ConflitLes tankistes ukrainiens se tiennent «prêts» pour l’offensive
Dans l’est de l’Ukraine, les équipages des chars d’assaut entretiennent et nettoient le matériel. «Nous devons aller de l’avant, car c’est notre seule chance de rentrer chez nous plus tôt.»
Sur le front est de l’Ukraine, des tankistes ukrainiens se disent «prêts» pour l’offensive de printemps annoncée par Kiev, après avoir combattu les Russes à Bakhmout, où la longue bataille pourrait bientôt toucher à sa fin. Abrités dans un bois, le chef d’équipage Oleksandr et ses trois camarades assemblent un manche de six mètres de long surmonté d’un gros écouvillon pour nettoyer l’imposant canon de leur char T-72. Ils n’ont pas tiré depuis plusieurs jours, mais ils entretiennent régulièrement leur blindé, afin d’être «toujours prêts» pour l’offensive annoncée, dit Oleksandr.

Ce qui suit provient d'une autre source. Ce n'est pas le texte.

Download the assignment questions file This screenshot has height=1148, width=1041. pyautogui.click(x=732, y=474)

Depuis plusieurs mois, l’Ukraine affirme vouloir donner un assaut décisif pour renverser le cours de l’invasion russe et libérer les près de 20% de son territoire occupés – dont la péninsule de Crimée. «Nous devons aller de l’avant, car c’est notre seule chance de rentrer chez nous plus tôt. Ce n’est qu’avec notre victoire que nous pourrons rentrer plus vite. Alors nous attendons, nous attendons», poursuit le chef d’équipage, essoufflé après l’opération de nettoyage du canon.

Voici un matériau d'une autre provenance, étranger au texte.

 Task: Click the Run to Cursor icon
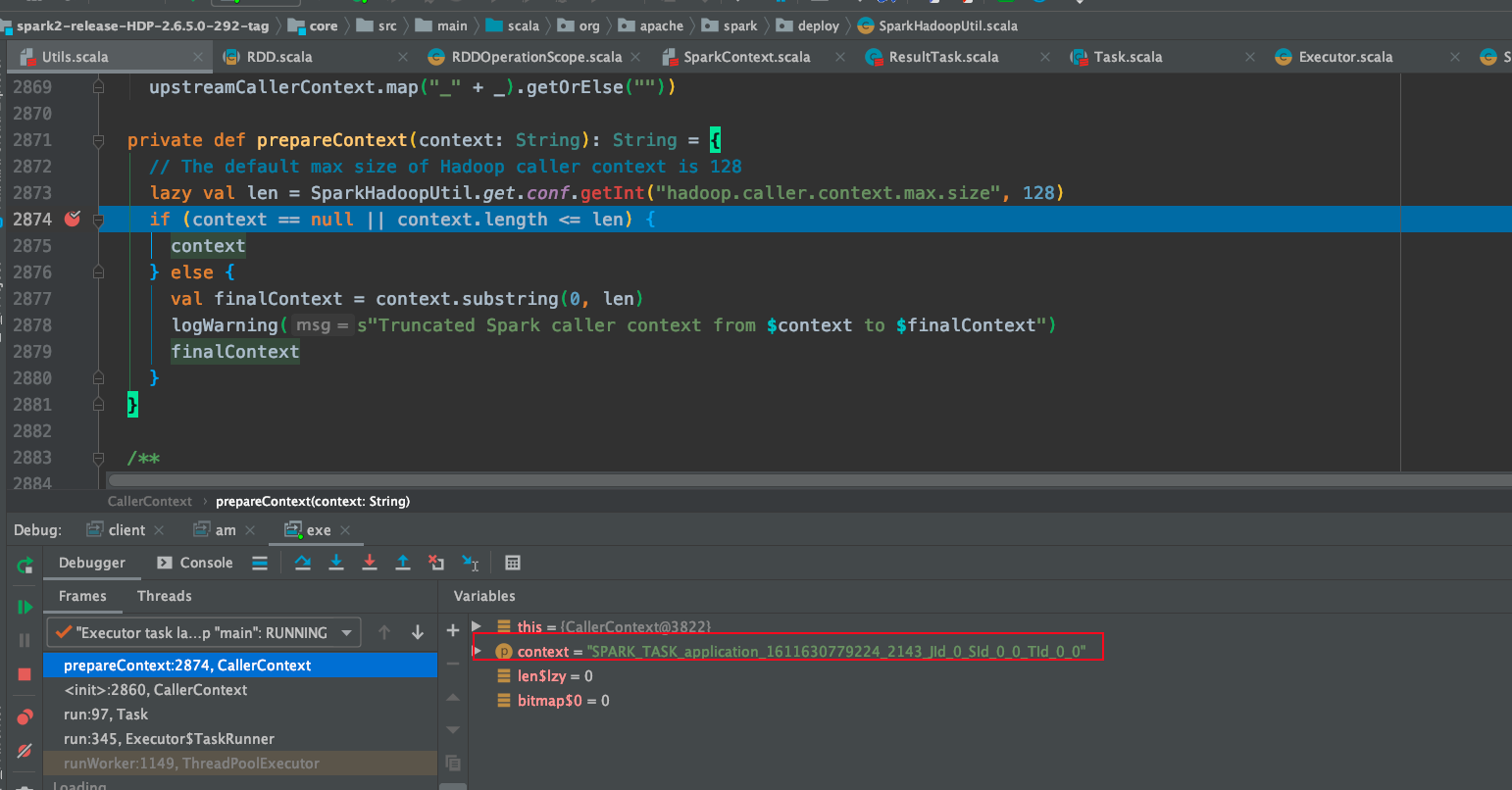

Au loin, le fracas des tirs d’artillerie et des explosions résonne dans le ciel chargé de pluie. À une quinzaine de kilomètres se trouve Bakhmout, l’épicentre des combats dans l’est de l’Ukraine, où des affrontements particulièrement meurtriers font rage depuis l’été dernier.
«Difficiles à manœuvrer»
Ces dernières semaines, les combattants russes, ceux du groupe paramilitaire Wagner et ceux des forces spéciales de l’armée, ont fortement progressé dans le centre de la localité, à l’issue d’intenses combats urbains. Les Ukrainiens ne tiennent plus qu’une petite partie ouest de la cité, et les autorités russes affirment contrôler environ 90% de la cité – qui comptait 70’000 habitants avant le conflit – aujourd’hui quasiment en ruines. «D’après ce que je peux voir de la situation actuelle, il semble qu’il ne reste presque plus rien à Bakhmout qui soit contrôlé par nous», estime Oleksandr.
Zaur, quant à lui, est resté cinq jours dans cette ville mi-avril, en mission d’appui de l’infanterie, bien que «les chars ne soient généralement pas conçus pour les combats urbains: c’est une grosse machine. Il est difficile de faire demi-tour, de manœuvrer, de battre en retraite».

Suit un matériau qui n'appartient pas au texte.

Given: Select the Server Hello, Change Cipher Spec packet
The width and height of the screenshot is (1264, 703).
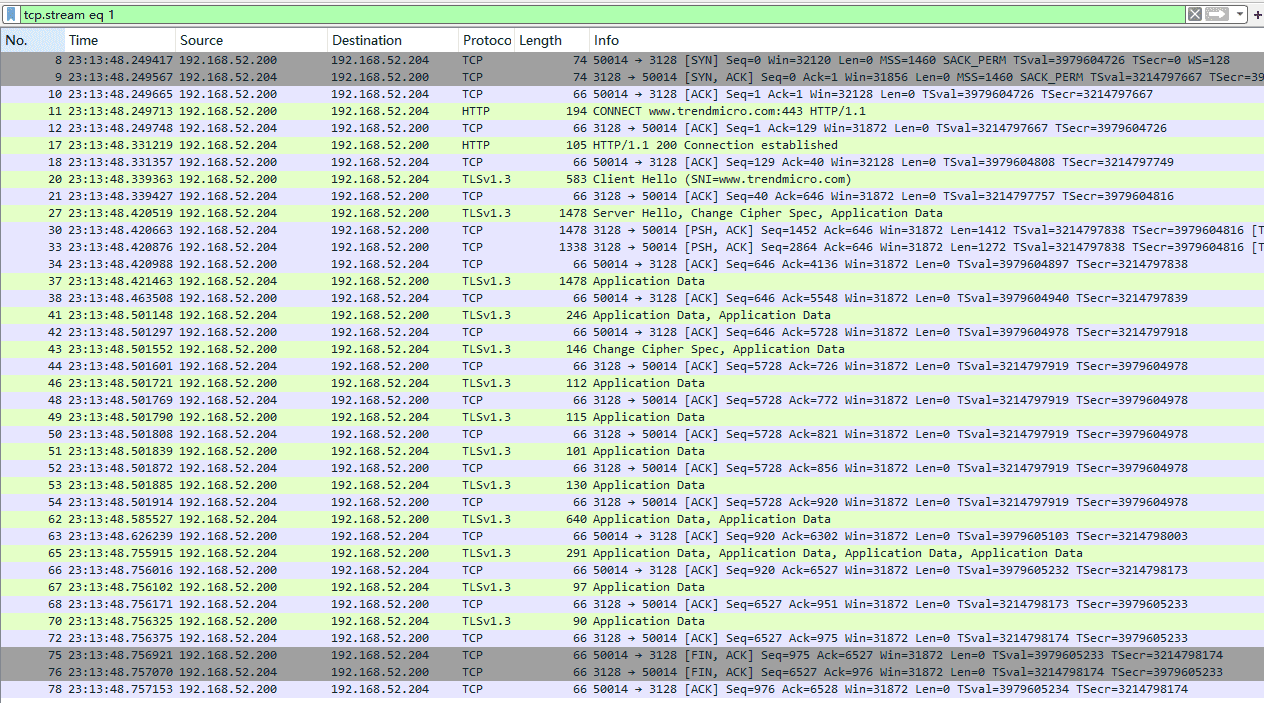Looking at the screenshot, I should pyautogui.click(x=767, y=213).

«La visibilité est plutôt mauvaise dans nos chars»
Comparant les types de terrain plus ou moins favorables à l’utilisation des chars, les tankistes estiment que la région vallonnée autour de Bakhmout est plus compliquée que celles méridionales de Kherson et de Zaporijjia, faites de grandes plaines agricoles. Ces dernières zones sont régulièrement évoquées par les analystes en tant que théâtre de l’offensive, attendue pour le printemps, des forces ukrainiennes.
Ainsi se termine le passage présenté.